**THE PROBLEM:** The reply should consist of one number, which is how many lines in the material below contain "every".

++++ DATA EXCERPTS ++++

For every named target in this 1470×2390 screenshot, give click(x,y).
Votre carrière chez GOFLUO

++++
++++ DATA EXCERPTS ++++

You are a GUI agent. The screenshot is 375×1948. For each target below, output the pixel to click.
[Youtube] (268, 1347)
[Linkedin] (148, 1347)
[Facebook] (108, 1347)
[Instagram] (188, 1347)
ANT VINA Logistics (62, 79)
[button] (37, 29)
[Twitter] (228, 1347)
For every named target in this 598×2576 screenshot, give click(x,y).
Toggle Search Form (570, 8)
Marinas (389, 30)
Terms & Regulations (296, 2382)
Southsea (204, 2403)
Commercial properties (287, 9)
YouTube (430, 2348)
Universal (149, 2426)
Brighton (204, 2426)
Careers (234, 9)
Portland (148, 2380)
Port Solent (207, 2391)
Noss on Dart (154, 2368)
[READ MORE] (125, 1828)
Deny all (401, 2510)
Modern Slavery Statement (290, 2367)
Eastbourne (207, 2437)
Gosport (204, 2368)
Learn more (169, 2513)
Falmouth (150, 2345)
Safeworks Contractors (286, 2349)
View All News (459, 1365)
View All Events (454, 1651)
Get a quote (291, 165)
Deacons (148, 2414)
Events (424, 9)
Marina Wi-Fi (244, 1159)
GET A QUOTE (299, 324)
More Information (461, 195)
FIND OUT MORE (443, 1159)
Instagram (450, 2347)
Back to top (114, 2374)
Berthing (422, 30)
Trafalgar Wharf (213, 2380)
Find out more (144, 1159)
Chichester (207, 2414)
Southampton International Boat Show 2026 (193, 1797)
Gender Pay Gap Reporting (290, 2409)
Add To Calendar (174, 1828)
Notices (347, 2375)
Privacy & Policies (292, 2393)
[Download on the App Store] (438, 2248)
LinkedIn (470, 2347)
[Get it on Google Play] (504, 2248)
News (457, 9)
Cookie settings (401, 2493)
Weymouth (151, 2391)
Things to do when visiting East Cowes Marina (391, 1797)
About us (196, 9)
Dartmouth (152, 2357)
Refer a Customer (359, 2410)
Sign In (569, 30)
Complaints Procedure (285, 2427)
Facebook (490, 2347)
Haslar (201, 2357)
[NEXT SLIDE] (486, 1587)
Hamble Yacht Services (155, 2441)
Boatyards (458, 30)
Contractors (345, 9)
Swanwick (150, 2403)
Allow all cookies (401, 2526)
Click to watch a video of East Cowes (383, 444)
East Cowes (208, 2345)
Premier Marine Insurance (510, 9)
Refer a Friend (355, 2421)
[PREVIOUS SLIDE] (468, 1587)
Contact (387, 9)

++++

**WORKED SOLUTION:** 2